_What to produce_
Among the records, find the lines that hold the string "Identify" and return them.

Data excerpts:

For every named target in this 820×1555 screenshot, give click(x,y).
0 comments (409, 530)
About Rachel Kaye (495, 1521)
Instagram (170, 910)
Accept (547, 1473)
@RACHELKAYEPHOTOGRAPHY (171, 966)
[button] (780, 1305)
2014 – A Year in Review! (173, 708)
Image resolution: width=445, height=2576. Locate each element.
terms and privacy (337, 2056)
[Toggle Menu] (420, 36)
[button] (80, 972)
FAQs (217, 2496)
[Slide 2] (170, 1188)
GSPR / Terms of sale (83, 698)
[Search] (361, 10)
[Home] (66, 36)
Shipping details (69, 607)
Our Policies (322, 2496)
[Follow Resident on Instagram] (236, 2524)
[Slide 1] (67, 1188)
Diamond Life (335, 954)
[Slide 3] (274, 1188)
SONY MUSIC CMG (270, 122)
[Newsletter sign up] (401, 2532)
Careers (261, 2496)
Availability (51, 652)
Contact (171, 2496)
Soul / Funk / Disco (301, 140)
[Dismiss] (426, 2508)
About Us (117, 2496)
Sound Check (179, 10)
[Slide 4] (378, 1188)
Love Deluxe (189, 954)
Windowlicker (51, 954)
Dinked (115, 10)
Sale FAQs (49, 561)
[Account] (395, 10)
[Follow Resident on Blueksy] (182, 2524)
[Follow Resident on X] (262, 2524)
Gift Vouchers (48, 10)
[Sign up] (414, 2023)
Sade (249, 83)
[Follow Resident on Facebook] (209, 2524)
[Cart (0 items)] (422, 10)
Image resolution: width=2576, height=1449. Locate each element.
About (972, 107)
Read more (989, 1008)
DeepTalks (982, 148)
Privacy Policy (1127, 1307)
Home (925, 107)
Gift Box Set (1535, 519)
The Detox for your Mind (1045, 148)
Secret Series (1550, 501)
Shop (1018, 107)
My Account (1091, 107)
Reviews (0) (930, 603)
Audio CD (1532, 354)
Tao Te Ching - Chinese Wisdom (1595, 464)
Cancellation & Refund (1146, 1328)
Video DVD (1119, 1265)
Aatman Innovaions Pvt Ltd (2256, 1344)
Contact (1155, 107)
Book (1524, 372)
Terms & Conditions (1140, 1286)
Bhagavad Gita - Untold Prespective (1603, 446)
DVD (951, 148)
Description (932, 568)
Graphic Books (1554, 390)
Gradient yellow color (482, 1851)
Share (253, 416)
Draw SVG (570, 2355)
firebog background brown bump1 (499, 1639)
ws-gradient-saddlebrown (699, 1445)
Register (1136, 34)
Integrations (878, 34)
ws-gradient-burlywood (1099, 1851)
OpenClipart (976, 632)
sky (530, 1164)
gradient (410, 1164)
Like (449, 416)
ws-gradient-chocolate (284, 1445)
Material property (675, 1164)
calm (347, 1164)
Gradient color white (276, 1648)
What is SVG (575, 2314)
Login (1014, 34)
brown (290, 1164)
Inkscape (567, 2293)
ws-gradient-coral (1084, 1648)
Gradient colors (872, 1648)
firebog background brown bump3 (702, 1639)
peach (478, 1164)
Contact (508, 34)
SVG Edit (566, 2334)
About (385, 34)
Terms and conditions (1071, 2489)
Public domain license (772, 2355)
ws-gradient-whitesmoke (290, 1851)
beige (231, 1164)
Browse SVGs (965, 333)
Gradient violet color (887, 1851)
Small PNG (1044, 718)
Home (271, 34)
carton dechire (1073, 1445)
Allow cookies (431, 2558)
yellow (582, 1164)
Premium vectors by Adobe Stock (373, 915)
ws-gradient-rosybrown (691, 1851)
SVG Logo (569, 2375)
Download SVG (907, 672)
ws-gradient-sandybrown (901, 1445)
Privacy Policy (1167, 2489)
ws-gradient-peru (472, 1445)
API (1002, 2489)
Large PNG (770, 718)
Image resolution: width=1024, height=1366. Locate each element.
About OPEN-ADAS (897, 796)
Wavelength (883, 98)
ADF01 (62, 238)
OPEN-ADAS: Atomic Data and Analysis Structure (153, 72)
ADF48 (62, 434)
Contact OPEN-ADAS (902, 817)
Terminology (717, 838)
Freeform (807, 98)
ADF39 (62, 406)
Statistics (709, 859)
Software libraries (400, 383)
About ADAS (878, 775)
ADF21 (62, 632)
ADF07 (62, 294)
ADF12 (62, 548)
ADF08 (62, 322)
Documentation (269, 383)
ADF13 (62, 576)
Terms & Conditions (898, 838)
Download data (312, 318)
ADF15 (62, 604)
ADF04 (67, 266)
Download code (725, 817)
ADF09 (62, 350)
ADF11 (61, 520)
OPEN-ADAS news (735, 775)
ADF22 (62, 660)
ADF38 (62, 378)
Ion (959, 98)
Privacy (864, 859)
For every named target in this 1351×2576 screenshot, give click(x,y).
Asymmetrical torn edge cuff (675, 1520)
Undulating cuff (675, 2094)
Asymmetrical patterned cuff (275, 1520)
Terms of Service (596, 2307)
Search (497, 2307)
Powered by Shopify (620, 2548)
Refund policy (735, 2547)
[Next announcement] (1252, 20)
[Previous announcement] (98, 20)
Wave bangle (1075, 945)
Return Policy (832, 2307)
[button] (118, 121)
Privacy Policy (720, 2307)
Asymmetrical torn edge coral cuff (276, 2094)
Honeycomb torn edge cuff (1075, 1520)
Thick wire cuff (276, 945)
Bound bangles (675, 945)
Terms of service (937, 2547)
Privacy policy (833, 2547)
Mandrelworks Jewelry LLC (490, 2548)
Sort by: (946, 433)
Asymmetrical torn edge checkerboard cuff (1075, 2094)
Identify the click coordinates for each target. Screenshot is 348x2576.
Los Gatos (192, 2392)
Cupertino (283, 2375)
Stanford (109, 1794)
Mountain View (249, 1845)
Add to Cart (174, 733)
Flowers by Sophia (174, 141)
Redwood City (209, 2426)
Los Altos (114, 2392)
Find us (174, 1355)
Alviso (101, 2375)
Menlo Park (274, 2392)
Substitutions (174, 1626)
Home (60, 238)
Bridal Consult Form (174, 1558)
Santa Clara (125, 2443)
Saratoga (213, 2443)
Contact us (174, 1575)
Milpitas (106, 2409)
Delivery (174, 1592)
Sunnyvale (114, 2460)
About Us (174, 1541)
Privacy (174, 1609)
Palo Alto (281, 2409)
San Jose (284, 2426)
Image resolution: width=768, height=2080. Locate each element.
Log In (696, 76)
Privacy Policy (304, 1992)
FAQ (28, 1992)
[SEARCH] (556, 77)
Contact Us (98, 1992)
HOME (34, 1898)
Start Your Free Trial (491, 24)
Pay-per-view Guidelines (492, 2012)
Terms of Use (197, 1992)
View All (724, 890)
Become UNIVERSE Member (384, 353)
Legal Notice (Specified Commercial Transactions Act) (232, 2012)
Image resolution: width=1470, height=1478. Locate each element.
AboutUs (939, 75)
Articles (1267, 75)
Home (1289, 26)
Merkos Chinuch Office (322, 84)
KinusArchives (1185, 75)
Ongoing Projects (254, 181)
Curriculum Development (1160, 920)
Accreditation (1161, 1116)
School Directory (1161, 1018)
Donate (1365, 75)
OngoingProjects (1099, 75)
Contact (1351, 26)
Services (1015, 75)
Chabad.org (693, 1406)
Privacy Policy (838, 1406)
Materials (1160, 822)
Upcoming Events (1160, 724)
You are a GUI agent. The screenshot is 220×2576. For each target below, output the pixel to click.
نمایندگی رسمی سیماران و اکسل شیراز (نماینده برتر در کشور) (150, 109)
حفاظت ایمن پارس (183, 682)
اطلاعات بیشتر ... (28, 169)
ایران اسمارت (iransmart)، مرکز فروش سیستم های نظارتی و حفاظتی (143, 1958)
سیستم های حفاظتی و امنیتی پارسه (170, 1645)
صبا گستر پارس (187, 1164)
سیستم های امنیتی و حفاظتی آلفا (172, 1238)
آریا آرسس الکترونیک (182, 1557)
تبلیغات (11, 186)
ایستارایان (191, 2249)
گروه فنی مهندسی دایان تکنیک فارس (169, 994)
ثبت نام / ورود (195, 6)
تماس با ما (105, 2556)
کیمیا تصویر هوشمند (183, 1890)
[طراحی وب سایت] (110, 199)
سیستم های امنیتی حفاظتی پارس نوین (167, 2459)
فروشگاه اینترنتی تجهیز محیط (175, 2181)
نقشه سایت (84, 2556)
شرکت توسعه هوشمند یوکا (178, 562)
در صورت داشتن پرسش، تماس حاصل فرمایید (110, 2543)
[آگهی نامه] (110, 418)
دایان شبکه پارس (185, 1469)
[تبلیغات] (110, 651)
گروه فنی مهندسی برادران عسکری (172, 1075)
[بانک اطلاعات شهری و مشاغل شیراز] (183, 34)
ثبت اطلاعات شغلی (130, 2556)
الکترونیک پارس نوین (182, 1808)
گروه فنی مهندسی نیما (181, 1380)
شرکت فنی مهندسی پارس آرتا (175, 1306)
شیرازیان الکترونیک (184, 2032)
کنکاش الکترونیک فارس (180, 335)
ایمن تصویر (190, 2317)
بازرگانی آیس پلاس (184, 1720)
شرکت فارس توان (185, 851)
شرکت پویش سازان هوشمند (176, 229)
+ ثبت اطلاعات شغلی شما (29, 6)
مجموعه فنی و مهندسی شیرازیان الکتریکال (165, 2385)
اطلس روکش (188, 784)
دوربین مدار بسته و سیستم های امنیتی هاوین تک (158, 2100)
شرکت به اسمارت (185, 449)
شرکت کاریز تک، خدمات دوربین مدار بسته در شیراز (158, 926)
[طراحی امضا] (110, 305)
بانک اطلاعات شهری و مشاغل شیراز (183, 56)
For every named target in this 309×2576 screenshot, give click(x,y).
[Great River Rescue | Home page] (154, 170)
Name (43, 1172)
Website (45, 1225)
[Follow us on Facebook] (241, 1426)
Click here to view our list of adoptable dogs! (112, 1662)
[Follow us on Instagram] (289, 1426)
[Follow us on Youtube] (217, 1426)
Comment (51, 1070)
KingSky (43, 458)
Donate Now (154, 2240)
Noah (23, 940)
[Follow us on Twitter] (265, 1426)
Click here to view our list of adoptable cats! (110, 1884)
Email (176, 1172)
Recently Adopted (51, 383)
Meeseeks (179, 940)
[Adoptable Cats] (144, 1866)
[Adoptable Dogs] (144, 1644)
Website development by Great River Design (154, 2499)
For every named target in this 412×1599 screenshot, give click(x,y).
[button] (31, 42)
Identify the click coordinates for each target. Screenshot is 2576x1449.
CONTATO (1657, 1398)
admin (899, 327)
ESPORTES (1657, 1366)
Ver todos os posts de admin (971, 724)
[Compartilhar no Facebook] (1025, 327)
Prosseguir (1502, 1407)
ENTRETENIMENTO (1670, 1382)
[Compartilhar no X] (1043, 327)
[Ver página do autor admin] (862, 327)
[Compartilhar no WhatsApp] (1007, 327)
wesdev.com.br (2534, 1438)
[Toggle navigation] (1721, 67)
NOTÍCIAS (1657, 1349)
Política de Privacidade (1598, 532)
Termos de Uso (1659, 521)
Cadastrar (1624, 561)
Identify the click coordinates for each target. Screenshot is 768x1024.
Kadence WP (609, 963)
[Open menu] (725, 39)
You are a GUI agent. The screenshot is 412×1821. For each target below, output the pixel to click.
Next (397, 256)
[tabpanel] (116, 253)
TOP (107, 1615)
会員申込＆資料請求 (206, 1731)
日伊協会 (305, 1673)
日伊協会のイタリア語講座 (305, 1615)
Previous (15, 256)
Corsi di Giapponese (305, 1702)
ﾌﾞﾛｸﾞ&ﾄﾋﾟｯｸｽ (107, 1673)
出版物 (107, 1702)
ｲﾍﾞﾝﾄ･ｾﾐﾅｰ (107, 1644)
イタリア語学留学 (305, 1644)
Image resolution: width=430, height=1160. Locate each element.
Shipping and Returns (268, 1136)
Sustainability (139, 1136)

_Output of the exercise_
Identify the click coordinates for each target. Screenshot is 348x2576.
Identify the click coordinates for each target. Screenshot is 2576x1449.
Identify the click coordinates for each target. Screenshot is 768x1024.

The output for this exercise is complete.